## FALL 2023

##### APC 524/MAE 506/AST 506: Software Engineering for Scientific Computing

Instructors: Henry F. Schreiner and Romain Teyssier

The goal of this course is to teach basic tools and principles of writing good code, in the context of scientific computing. Specific topics include an overview of relevant compiled and interpreted languages, build tools and source managers, design patterns, design of interfaces, debugging and testing, profiling and improving performance, portability, and an introduction to parallel computing in both shared memory and distributed memory environments. The focus is on writing code that is easy to maintain and share with others. Students will develop these skills through a series of programming assignments and a group project (course details).

##### MAT 321/APC 321: Numerical Analysis and Scientific Computing

Instructor: Ruiyi Yang

Introduction to numerical methods with emphasis on algorithms, applications and numerical analysis. Topics covered include solution of nonlinear equations; numerical differentiation, integration, and interpolation; direct and iterative methods for solving linear systems; computation of eigenvectors and eigenvalues; and approximation theory. Lectures include mathematical proofs where they provide insight and are supplemented with numerical demos using MATLAB or Python (course details).

##### AOS 576/APC 576: Current Topics in Dynamic Meteorology: Large-Scale Structure/Atmosphere

Dynamical concepts needed to develop a qualitative understanding of the large-scale structure of the atmospheric circulation. The control of the angular momentum budget by Rossby wave fluxes. Theories for the Hadley circulation in the tropics and the "macro-turbulence" of midlatitudes. Linear theories for deviations from zonal symmetry of the mean flow (course details).
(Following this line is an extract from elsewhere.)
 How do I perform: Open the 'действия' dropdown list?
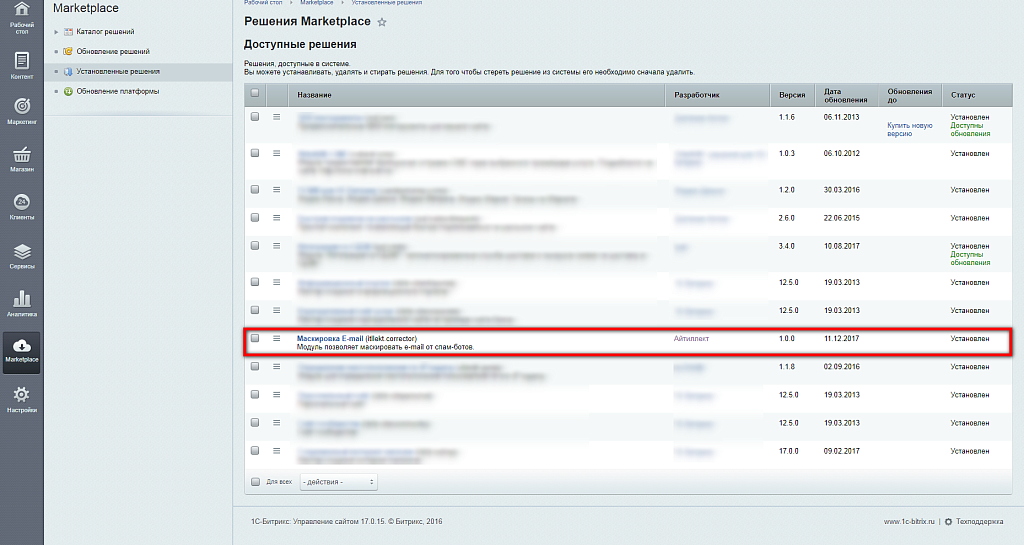[x=338, y=482]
##### APC 503/AST 557: Analytical Techniques in Differential Equations

Instructors: Steven C. Cowley; Felix I. Parra Diaz; and Ehud Yariv

Asymptotic methods, Dominant balance, ODEs: initial and Boundary value problems, Wronskian, Green's functions, Complex Variables: Cauchy's theorem, Taylor and Laurent expansions, Approximate Solution of Differential Equations, singularity type, Series expansions. Asymptotic Expansions. Stationary Phase, Saddle Points, Stokes phenomena. WKB Theory: Stokes constants, Airy function, Derivation of Heading's rules, bound states, barrier transmission. Asymptotic evaluation of integrals, Laplace's method, Stirling approximation, Integral representations, Gamma function, Riemann zeta function. Boundary Layer problems, Multiple Scale Analysis (course details).
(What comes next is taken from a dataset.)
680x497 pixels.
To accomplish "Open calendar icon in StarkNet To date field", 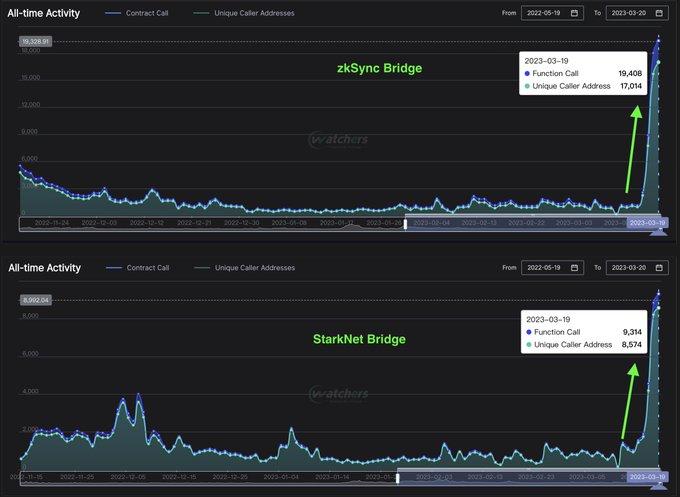I will 658,268.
##### MAE 501/APC 501/CBE 509: Mathematical Methods of Engineering Analysis I

Instructor: Luc Deike

Methods of mathematical analysis for the solution of problems in physics and engineering. Topics include an introduction to linear algebra, matrices and their application, eigenvalue problems, ordinary differential equations (initial and boundary value, eigenvalue problems), nonlinear ordinary differential equations, stability, bifurcations, Sturm-Liouville theory, Green's functions, elements of series solutions and special functions, Laplace and Fourier transform methods, and solutions via perturbation methods, partial differential equation including self-similar solution, separation of variables and method of characteristics. (course details).
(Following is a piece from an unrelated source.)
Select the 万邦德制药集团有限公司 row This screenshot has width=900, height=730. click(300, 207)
##### MAT 377/APC 377: Combinatorial Mathematics

Instructor: Matija Bucic

The course covers the basic combinatorial techniques as well as introduction to more advanced ones. The topics discussed include elementary counting, the pigeonhole principle, counting spanning trees, Inclusion-Exclusion, generating functions, Ramsey Theory, Extremal Combinatorics, Linear Algebra in Combinatorics, introduction to the probabilistic method, spectral graph theory, topological methods in combinatorics (course details).